*QUOTED TEXT*:
····················
Don't get me wrong, I totally get where you and Mark are coming from. That said, after being in this game for decades, I've seen a few changes. One was the discontinuation of 1/8" jacks as power supply connectors. I came to realize that that thin long plug (TS) was vulnerable to being literally broken off if hit at an angle. I agree the new ones have have their own issues but they do effectively separate the + and - better and won't break off like the old 1/8" jacks did. Consider this as well: If one were to bend or break said 1/8" power supply jack, there is a very good possibility it would short which might take out the wall wart it's connected to. Not so with the newer type.
The idea of using them with fixed pedals has merit but builders/manufacturers usually try to build to worst case users....the guys who don't have their pedals fixed to a board but rather throw together their rigs with the patch cables holding everything together and then breaking them apart again. I don't think 1/8" would do well there....1/4" barely does.


----------



## DavidP (Mar 7, 2006)

Yes, more top-mount jacks on pedals, please!!!


----------



## Mark Brown (Jan 4, 2022)

nonreverb said:


> Don't get me wrong, I totally get where you and Mark are coming from. That said, after being in this game for decades, I've seen a few changes. One was the discontinuation of 1/8" jacks as power supply connectors. I came to realize that that thin long plug (TS) was vulnerable to being literally broken off if hit at an angle. I agree the new ones have have their own issues but they do effectively separate the + and - better and won't break off like the old 1/8" jacks did. Consider this as well: If one were to bend or break said 1/8" power supply jack, there is a very good possibility it would short which might take out the wall wart it's connected to. Not so with the newer type.
> The idea of using them with fixed pedals has merit but builders/manufacturers usually try to build to worst case users....the guys who don't have their pedals fixed to a board but rather throw together their rigs with the patch cables holding everything together and then breaking them apart again. I don't think 1/8" would do well there....1/4" barely does.


Much as I would like to, I dont think I can argue with any of that 

I was thinking too, it would make for a Mish Mash trying to line out from instrument to pedal, what would a person need to own? Some 1/4 to 1/8 or adapter.... no one likes adapters. 

It would work great as a board platform, I will argue that all day long.... but why?

I hate when an argument comes round and changes my mind and it turns out I was wrong 

Thank for the discord!
····················
*MATERIAL PROVIDED*:
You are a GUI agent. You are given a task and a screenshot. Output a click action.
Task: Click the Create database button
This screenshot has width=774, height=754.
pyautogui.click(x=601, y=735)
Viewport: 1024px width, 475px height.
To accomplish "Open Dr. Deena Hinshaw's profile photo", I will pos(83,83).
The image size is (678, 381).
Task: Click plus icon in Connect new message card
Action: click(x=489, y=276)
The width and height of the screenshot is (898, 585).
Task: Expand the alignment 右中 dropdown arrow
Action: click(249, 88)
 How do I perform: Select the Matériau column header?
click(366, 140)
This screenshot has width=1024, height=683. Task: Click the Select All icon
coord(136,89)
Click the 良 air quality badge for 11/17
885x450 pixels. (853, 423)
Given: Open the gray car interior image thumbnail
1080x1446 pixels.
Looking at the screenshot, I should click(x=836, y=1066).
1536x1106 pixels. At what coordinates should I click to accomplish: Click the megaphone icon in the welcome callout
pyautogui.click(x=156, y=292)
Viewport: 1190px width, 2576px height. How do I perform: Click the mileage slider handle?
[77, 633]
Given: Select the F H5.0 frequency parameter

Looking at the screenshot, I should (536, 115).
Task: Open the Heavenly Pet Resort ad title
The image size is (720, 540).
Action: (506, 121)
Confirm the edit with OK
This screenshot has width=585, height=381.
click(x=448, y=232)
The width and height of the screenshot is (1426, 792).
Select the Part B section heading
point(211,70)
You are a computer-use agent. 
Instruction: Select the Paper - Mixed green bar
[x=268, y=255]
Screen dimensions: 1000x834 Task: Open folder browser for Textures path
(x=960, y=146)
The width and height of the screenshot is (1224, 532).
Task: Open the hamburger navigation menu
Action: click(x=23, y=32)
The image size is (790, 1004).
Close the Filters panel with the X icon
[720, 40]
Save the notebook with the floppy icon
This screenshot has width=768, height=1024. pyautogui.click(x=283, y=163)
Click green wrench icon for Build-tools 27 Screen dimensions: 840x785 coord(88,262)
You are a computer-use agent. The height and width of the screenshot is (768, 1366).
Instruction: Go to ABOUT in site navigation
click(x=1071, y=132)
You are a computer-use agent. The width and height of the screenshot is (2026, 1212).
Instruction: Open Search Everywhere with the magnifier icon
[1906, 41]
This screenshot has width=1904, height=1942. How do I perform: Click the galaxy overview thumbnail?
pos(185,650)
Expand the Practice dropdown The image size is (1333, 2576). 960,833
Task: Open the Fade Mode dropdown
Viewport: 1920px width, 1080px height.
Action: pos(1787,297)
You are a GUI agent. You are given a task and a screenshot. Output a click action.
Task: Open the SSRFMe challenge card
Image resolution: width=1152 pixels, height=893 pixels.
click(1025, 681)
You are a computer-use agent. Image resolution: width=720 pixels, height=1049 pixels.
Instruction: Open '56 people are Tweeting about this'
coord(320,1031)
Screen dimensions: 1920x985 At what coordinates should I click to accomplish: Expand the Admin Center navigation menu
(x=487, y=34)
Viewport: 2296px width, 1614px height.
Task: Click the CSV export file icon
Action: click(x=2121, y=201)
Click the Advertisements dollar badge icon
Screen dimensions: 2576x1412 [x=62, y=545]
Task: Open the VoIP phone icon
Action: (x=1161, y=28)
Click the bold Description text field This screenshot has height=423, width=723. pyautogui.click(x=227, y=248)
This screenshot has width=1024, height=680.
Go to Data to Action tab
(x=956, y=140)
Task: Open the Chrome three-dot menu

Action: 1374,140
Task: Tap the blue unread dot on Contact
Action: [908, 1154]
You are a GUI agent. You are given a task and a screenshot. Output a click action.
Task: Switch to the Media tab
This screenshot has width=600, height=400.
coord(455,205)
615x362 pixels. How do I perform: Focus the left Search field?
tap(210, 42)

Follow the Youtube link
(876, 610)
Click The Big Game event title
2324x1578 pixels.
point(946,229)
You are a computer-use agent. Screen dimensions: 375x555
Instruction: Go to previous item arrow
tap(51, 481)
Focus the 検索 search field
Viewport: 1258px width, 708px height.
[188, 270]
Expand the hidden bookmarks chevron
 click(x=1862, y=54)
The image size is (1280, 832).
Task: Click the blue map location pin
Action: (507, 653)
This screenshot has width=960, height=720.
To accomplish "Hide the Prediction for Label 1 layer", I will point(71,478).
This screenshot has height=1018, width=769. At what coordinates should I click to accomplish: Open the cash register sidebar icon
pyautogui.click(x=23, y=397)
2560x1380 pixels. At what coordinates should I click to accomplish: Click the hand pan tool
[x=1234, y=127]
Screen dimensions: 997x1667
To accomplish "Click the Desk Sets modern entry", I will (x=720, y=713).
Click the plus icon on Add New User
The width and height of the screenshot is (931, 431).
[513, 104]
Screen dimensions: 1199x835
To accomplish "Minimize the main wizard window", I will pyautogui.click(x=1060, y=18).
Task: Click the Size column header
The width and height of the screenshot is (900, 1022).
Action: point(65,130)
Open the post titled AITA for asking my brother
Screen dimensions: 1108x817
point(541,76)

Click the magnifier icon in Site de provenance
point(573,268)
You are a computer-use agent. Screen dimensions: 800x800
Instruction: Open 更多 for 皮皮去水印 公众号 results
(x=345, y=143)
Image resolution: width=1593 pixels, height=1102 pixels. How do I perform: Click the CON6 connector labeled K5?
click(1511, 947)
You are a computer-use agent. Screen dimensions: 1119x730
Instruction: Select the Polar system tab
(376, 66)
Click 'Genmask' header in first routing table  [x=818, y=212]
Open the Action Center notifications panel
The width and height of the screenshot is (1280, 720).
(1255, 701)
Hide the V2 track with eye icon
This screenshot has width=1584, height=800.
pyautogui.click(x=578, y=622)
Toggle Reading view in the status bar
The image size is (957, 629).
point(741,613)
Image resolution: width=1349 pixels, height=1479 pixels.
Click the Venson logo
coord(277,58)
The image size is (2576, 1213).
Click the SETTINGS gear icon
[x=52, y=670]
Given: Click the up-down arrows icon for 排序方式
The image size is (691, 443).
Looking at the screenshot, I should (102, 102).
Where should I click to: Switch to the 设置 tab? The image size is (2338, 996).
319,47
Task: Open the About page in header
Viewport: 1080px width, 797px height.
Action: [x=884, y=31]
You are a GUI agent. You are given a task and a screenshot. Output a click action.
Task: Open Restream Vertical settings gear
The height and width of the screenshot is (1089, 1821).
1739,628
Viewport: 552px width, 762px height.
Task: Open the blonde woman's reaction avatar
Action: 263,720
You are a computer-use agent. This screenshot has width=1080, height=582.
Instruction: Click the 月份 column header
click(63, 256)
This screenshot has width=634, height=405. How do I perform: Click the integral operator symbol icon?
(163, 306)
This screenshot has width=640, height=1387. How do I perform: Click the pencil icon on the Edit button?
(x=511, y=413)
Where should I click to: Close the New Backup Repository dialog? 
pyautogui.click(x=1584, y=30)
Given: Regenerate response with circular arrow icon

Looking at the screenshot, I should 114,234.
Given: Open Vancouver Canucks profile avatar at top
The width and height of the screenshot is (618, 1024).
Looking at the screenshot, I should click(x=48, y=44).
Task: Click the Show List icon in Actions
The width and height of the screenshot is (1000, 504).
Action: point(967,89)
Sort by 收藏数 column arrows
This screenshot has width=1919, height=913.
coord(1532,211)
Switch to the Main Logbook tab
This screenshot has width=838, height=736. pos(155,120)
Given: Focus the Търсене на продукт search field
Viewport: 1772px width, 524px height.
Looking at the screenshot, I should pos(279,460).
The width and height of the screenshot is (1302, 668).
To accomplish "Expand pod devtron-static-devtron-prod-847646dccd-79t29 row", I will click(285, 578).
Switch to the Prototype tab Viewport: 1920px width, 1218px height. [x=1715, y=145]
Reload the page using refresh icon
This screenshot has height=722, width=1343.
····················
*GIVEN EXERCISE A*:
Answer the following from the forum thread on pedal jacks:
(i) What part of the old 1/8" power supply jacks could be broken off if hit at an angle?
(ii) What does DavidP ask to see more of on pedals?
(iii) According to Mark Brown, what does no one like?
*GIVEN EXERCISE B*:
Switch "argument" to "debate" in the forum thread on pedal jacks, and write out the passage from "Much as I would" up to and including "for the discord!" with that change.
*GIVEN EXERCISE C*:
Resume the forum thread on pedal jacks from the point at which it stops.
The records are separate material, unrelated to the forum thread.

*FINAL ANSWER A*:
(i) The thin long plug (TS).
(ii) Top-mount jacks.
(iii) Adapters.

*FINAL ANSWER B*:
Much as I would like to, I dont think I can argue with any of that 

I was thinking too, it would make for a Mish Mash trying to line out from instrument to pedal, what would a person need to own? Some 1/4 to 1/8 or adapter.... no one likes adapters. 

It would work great as a board platform, I will argue that all day long.... but why?

I hate when an debate comes round and changes my mind and it turns out I was wrong 

Thank for the discord!

*FINAL ANSWER C*:
----------



## Okay Player (May 24, 2020)

2manyGuitars said:


> He’s taking about the audio connectors. Not the power cords.


Ah, I misunderstood. 

Granted, I still stand by my previous statement. I put portable audio devices through unreal amounts of abuse and never had an issue with headphone jacks failing.


----------



## Okay Player (May 24, 2020)

nonreverb said:


> lol...Sony Walkman isn't sitting on the floor being kicked around constantly. And the Walkman was good for about a year before the jack solder started breaking apart.


----------



## Okay Player (May 24, 2020)

nonreverb said:


> It simple a matter of size. Yes there are exceptions to every rule...that said, phono jacks are larger and will take more abuse than an 1/8" jack. They will stay locked in place better as well. Imagine if you will, having an 1/8" jack dangling from your guitar. What guage wire are you going to attach that to? A standard patch cable is not going to solder well to that.


I definitely concede that the patch cable-1/4 inch adapter wouldn't pan out well.


----------



## guitarman2 (Aug 25, 2006)

Mark Brown said:


> My discman lived in my backpack which hitchhiked the country, went to raves, drunken parties, work, concerts, festivals.... well you get the idea. The Jack never gave in. I had that thing from grade 10 until I was probably 22.
> 
> I have some quality metal sleeved cables I could say the same for. It isnt like you are kicking the jacks all that often. Sure a 1/4 inch is more robust but I think one could make a very valid argument that the materials exist to satisfy the requirements of the job.
> 
> Or you could buy these 3 foot molded plastic ones I have and breathe on them once or twice and put them in mono instead of stereo.


I had a walkman then discman through the late 70's through the 80's in to the 90's while I toured in bands. i was buying one every couple of years cause they didn't last. And I didn't buy cheapies. I bought good ones.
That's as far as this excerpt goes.